There’s no denying traffic crisis in Cebu

/ 05:00 AM October 17, 2019

SLOW-MOVING Even at noon, motorists endure slow-moving traffic as vehicles clog a lane of Governor Cuenco Avenue in Cebu City. —CONNIE FERNANDEZ-BROJAN

CEBU CITY, Philippines — Cebu Gov. Gwendolyn Garcia was 50 meters away from the provincial capitol on Monday morning. But traffic was at a standstill that the governor decided to get out of her vehicle and walk to the capitol compound to make it to the 8 a.m. flag ceremony. She arrived three minutes early.

That same afternoon, the Cebu provincial board passed a resolution declaring a “traffic crisis” on the island province amid long hours of daily commute and land travel, which local legislators believed to be of “public calamity magnitude.”


With road congestion now embedded in Cebuanos’ daily life, the provincial board wanted the national government to fast-track infrastructure projects that were supposed to address the worsening traffic problem in Metro Cebu.

‘Special powers’


A separate resolution also asked Congress to grant special powers to President Duterte to address the traffic situation in Cebu.
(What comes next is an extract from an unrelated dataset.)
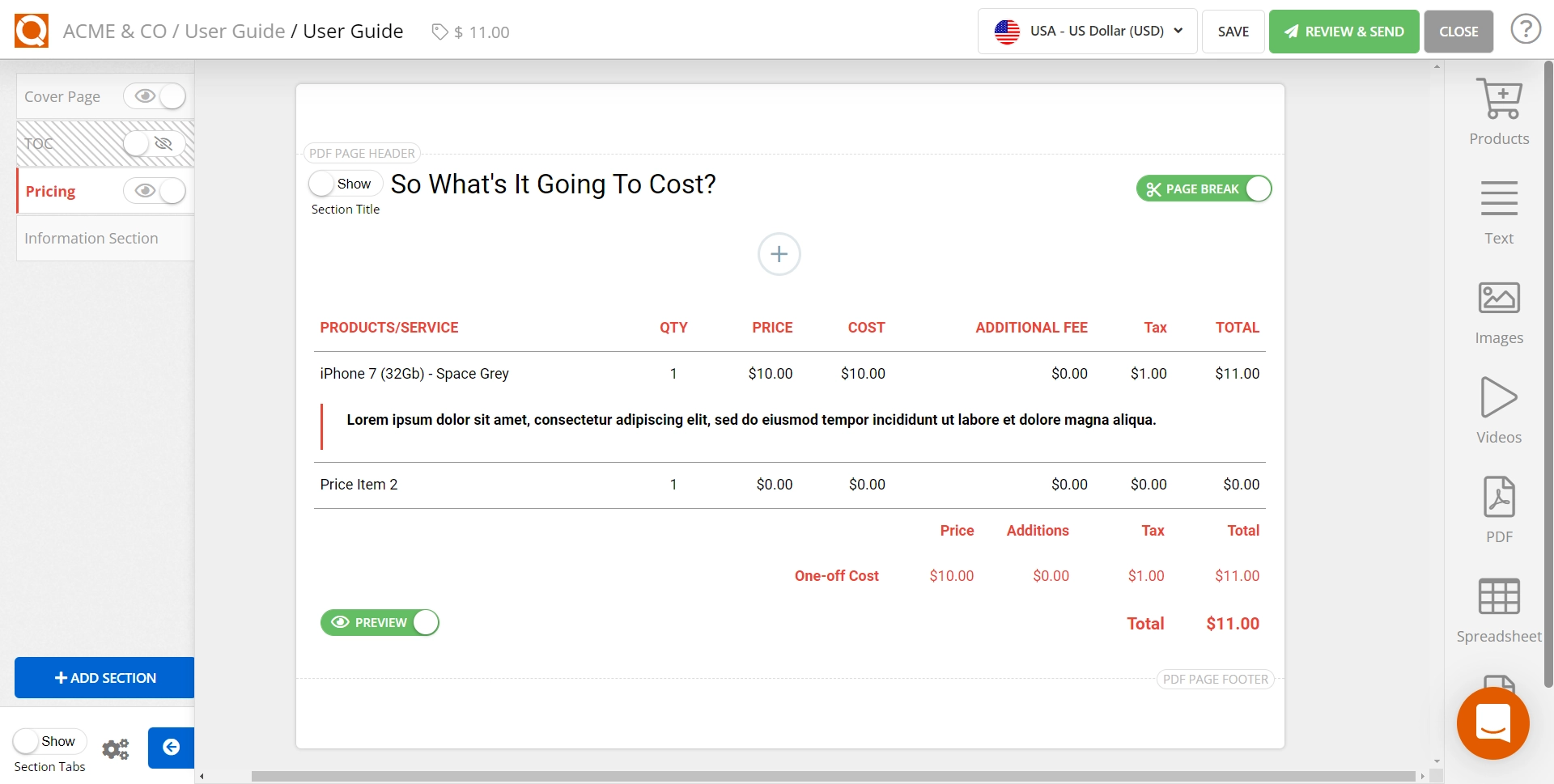Click the Review & Send button

[x=1344, y=32]
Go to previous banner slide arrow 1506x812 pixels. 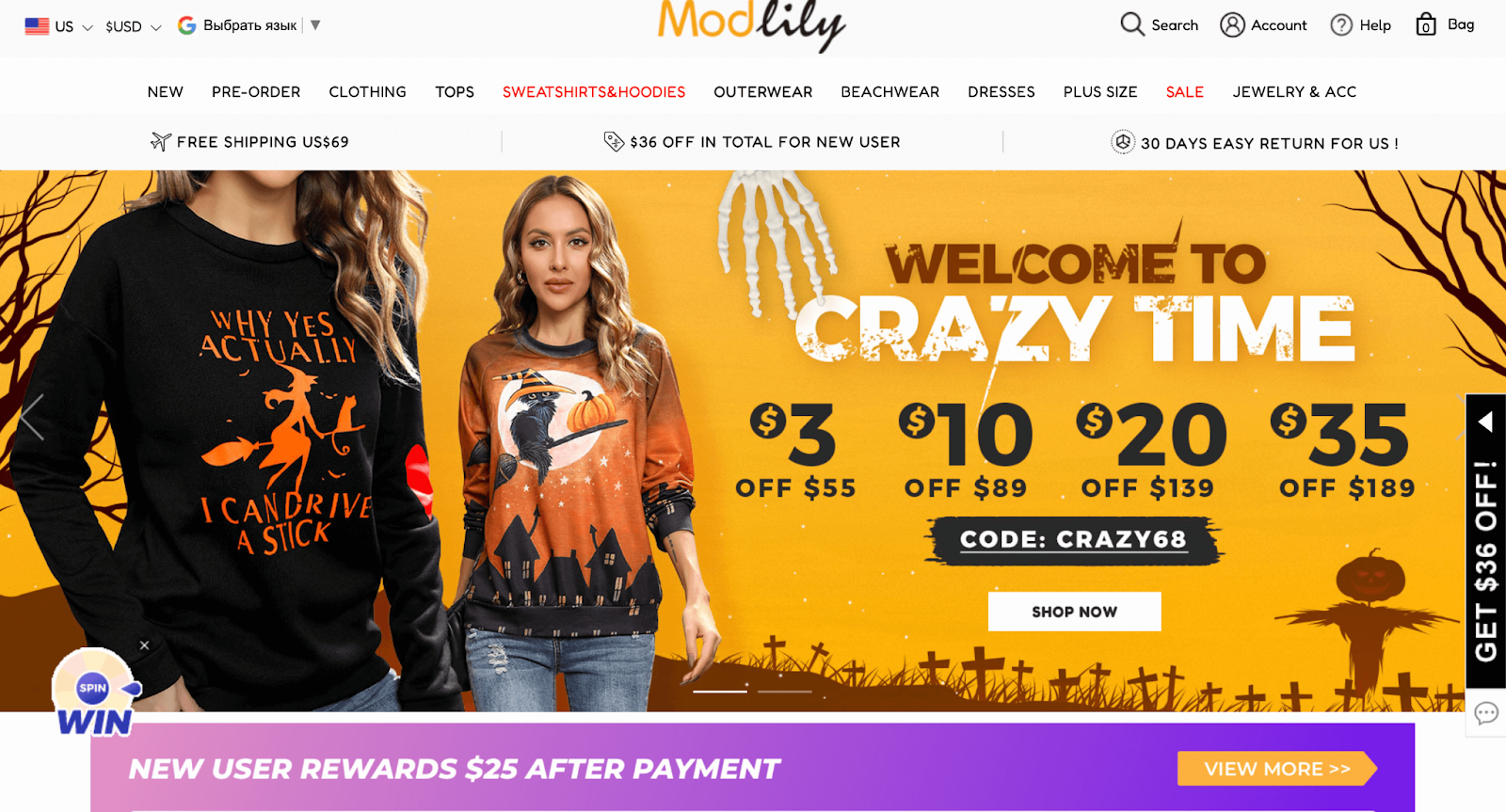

This resolution also highlighted the need to fast-track the proposed mass transportation projects in Cebu, including the Bus Rapid Transit and the train system.

Board member Glenn Soco, who authored the resolution declaring a “traffic crisis” in Cebu, cited a Japan International Cooperation Agency (Jica) study, which pegged the economic losses in the province at P1.1 billion daily because of traffic congestion.

While there were numerous infrastructure projects initiated by the government, Soco said these projects were moving at a snail’s pace.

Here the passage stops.